I was failing consistently at everything I did, could barely provide for my family, was holding my marriage together by a thread. When I came to realize that everytime I thought of success, of obtaining a creature comfort, of providing for my family beyond a subsistence level "He" would speak. The message was always the same: that is ungodly, you pursue success against my wishes. It was a hideous and cruel form of legalism.
The tipping point came when I was listening to a teaching tape on being a Christian businessman. An all too familiar story was given. God led the teacher into a course of action. It was successful. But then because the teacher did ONE thing wrong, something not listed as wrong in scripture, something he had no way of knowing was wrong, but because of that God said, Well you blew it, I withdraw my blessing. And his business failed. He lost everything.
That was the God I Knew. I was devestated. I could never succeed at anything with his blessing, because someway somehow my thoughts or actions or desires were going to offend him and just when I thought I had success He would take it away.
When I became aware of this "voice"/feeling/thought/internal conflict I became angry. I went to war with the God I Know. That is his name. Everytime those legalistic thoughts would arise I would go into an absolute rage, drowning them out with my own voice, yelling "POLAR BEAR!!!!" LOL. Just kidding. No I can't type what I said to the GIK. I came to veiw him as demonic. I noticed that he never had any comeback. I would say the most awful, horrendeous things and "he" would shut up.
I maintained that out there somewhere was The Real God, I knew what he was supposed to look like/be like but I accepted that I did not know Him. I wanted to though, and asked that he reveal himself. I was greeted by deafening silence.
So I just continue on my journey. Godless. I kinda hope He is out there somewhere, but at least without the God I Know I am for the first time in a decade free of depression - really, just free - experiencing liberty for the first time in my life. I live free of guilt. I kind of smiled as I read the "short skirt" story, remembering when looking would mean sin and guilt. It doesn't anymore. That is freedom.
Posted by: Derek | January 03, 2007 at 09:34 PM
Chris, Derek and everyone else who has comented on this post - it is refreshing, encouraging, yet sad, to read this story. I started keeping my blog after reading this same story over and over on others' blogs. I look forward to part II and beyond.
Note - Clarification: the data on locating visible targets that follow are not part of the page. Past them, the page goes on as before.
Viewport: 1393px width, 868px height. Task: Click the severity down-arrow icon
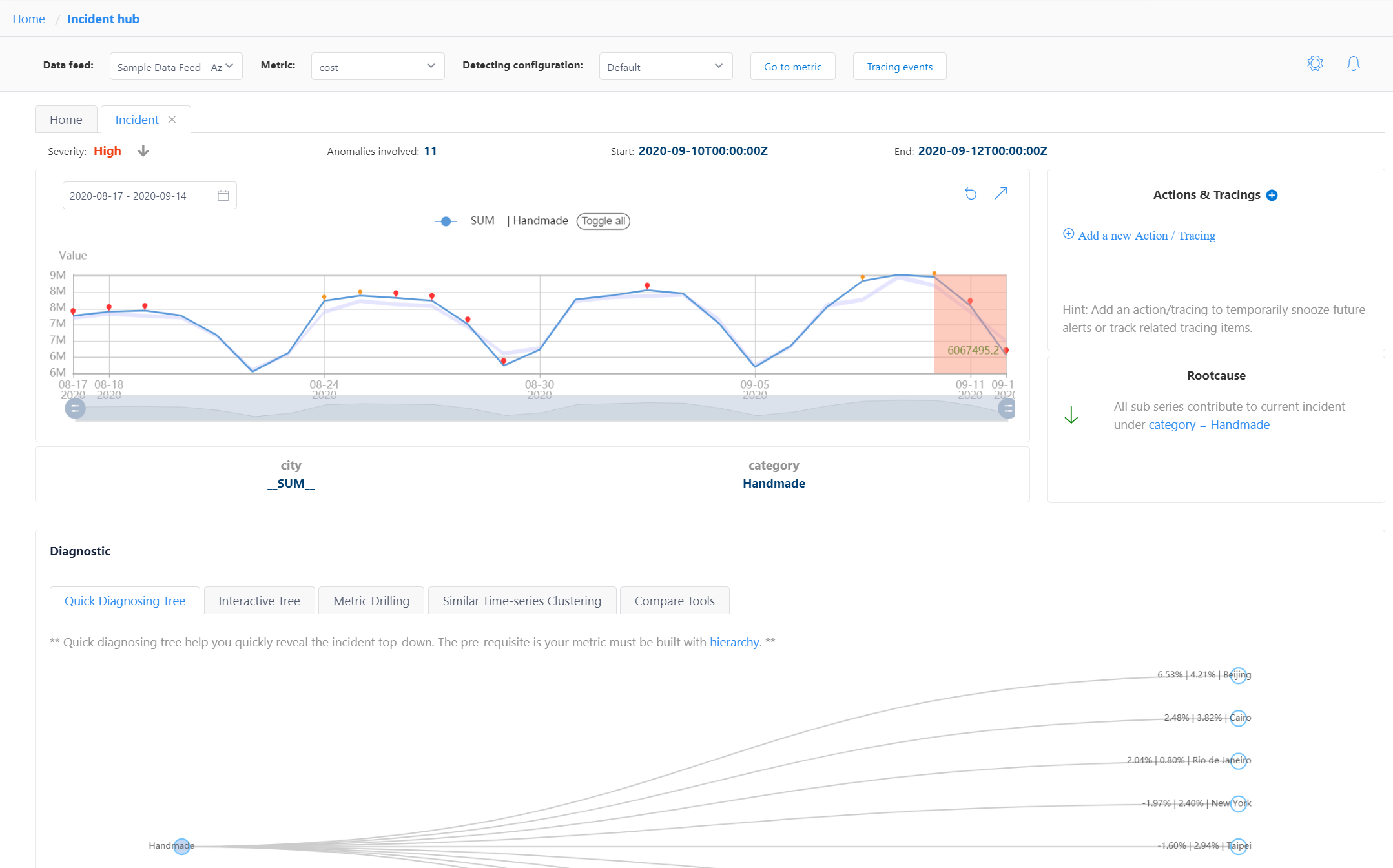pyautogui.click(x=143, y=151)
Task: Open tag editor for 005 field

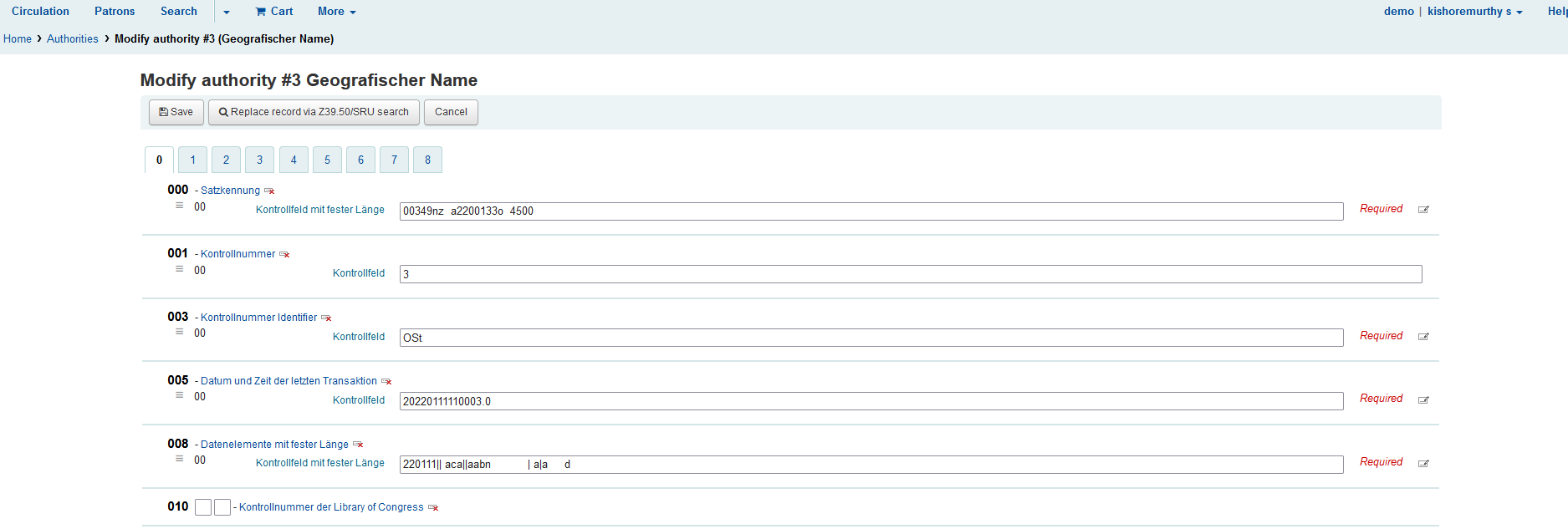Action: 1423,400
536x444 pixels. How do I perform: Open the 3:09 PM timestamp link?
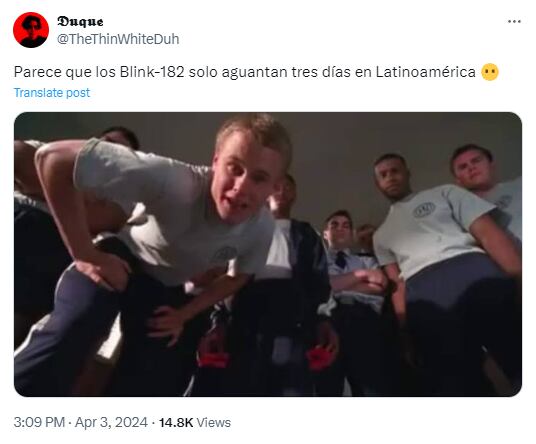tap(39, 422)
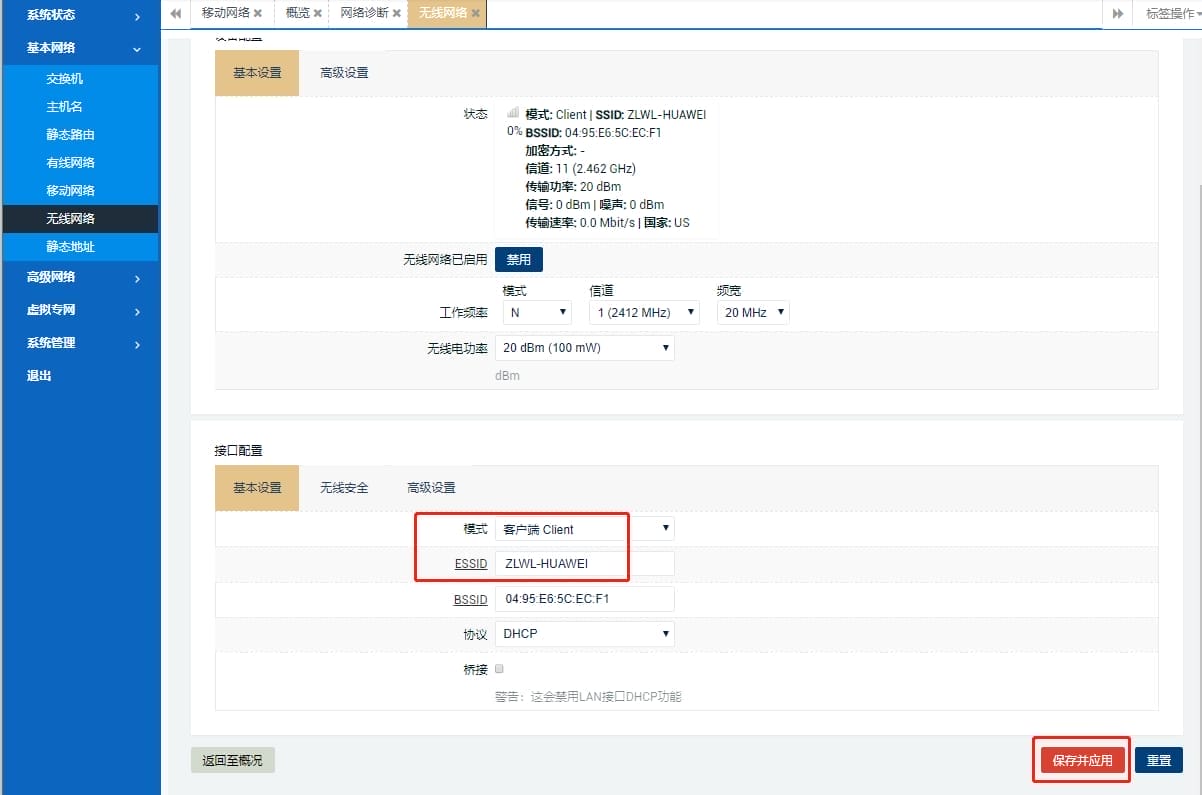Click 禁用 to disable the wireless network
The height and width of the screenshot is (795, 1202).
point(518,259)
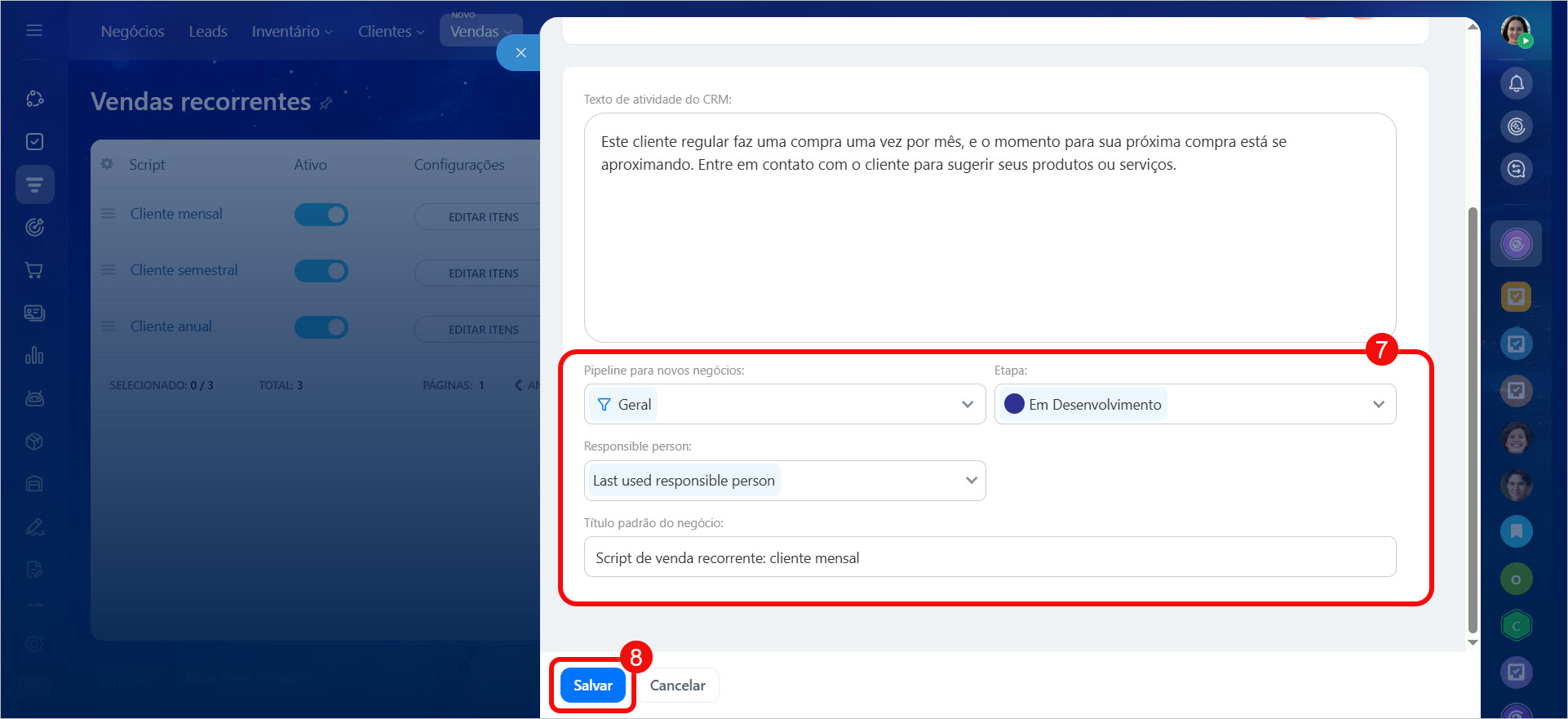Click the Salvar button
The image size is (1568, 719).
click(592, 686)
To Derek who writes: "I knew what he was supposed to look like/be like but I accepted that I did not know Him." That, my friend, is why God reached out to draw us to Him through the atoning sacrifice of His Son, Jesus Christ. We can't ever know God, reach out to Him successfully or do one single thing to please him, yet God still desired us so He provided a way. Don't waste time waiting for God to speak to you; He has already spoken. You were abused at the hands of well-meaning, but lost, souls; don't let them continue to rob you of God's act of reaching down to you to save your soul and your life.
Posted by: Theresa K. | January 04, 2007 at 09:53 AM
We, as a ministerium, had Jay Carty in two years to help us understand we could stand, resist temptation and take back ground previously available to the enemy. It's not a matter of Zen Buddhism, but of thinking on those things which are true, lovely, pure, honest, of good report rather than 'bared flesh'/immodest attire, gold or glory. Temptation does not come from God, but His grace will not suffer/allow us to be tempted sans means of escape. We must resist the enemy's wiles and he will flee. The analogy of putting a two year old to bed is apt.